Now, my second topic of conversation:
MOVE YOUR MOUTH AND HANDS IN PLEASANT WAYS
Now that you have achieved your goal, your lips are touching, it’s all about what you do with those lips. Kissing does come down to personal preference a lot of the time, but I’ve listed a few good things to do, and a few bad things to do, with both mouth and hands.
GOOD THINGS TO DO
- Pay attention to their responses. Match pace, and force. You can take the lead, but be a benevolent leader. No need to scare anyone with kissing too hard or fast too soon. That’s how you get your teeth clinked on their teeth, which is rookie stuff.

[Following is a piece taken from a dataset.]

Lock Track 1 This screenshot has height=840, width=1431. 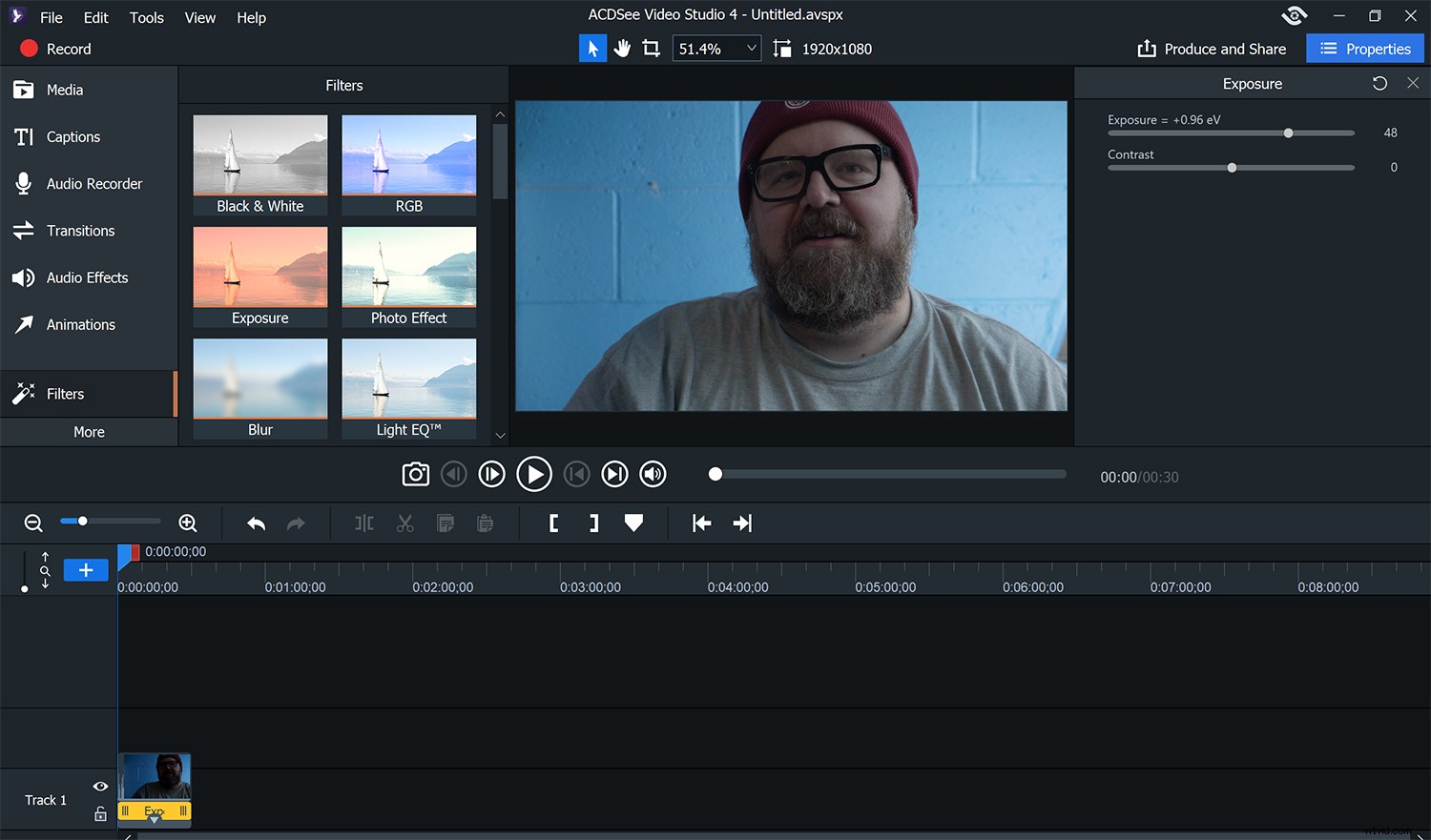[100, 813]
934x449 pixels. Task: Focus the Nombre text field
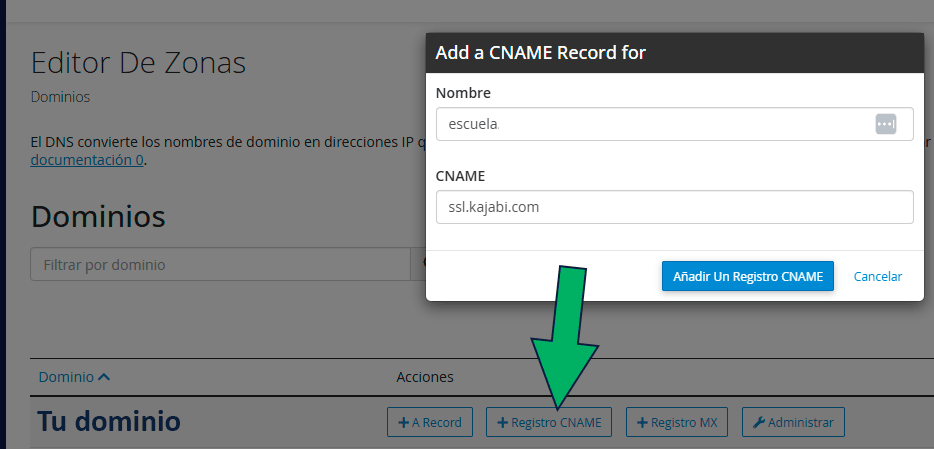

- Know where to put your hands. For girls, this mostly means small of her back, her face, and her hair. A hand in your hair, or playing with a girl’s hair while kissing is delightful. For guys, this will be his back, shoulders, and face and hair, again. It’s super nice. If you’re brave, there are other places for hands to be, but as far as a polite, basic kiss, this is what you need to know.
- Use your tongue nicely. Which means intermittently, and not too forcefully. Use it to trace one of their lips; use it gently and play it by ear.
- Let it come naturally. Kissing is not difficult; it’s almost instinctive. Have faith in yourself. However, when it comes to tongue, err on the side of caution.
BAD THINGS TO DO
- GO IN WITH AN OPEN MOUTH. Don’t, don’t ever. This is scary.
- Too hard, too fast. Ease into it, tiger. If you rush in, guns blazing, people get scared.
- Ignore signals. Your partner will usually kiss the way they want to be kissed, and so should you. Listen to each other. This also goes for hands; if a partner puts their hands where they are not welcome, just take them and guide them back. This should be enough of a hint. The opposite is also true; be aware and respectful of boundaries.
- All tongue, all the time. Change it up, and for the love of god don’t leave your tongue limp in their mouth. That’s terrible.
END A KISS
In writing this, I realized I don’t actually remember how most kisses end. However I don’t remember it ever being awkward, which means it’s probably pretty instinctive. Just be nice, all the time; that’s the best advice there is. Whether it’s a non-committal make out or a kiss you hope to repeat, smile a lot, be nice, and leave them wanting more.
As always, I hope this helps! Go out, put your lips on one another, kiss passionately and without remorse. Heaven knows I do.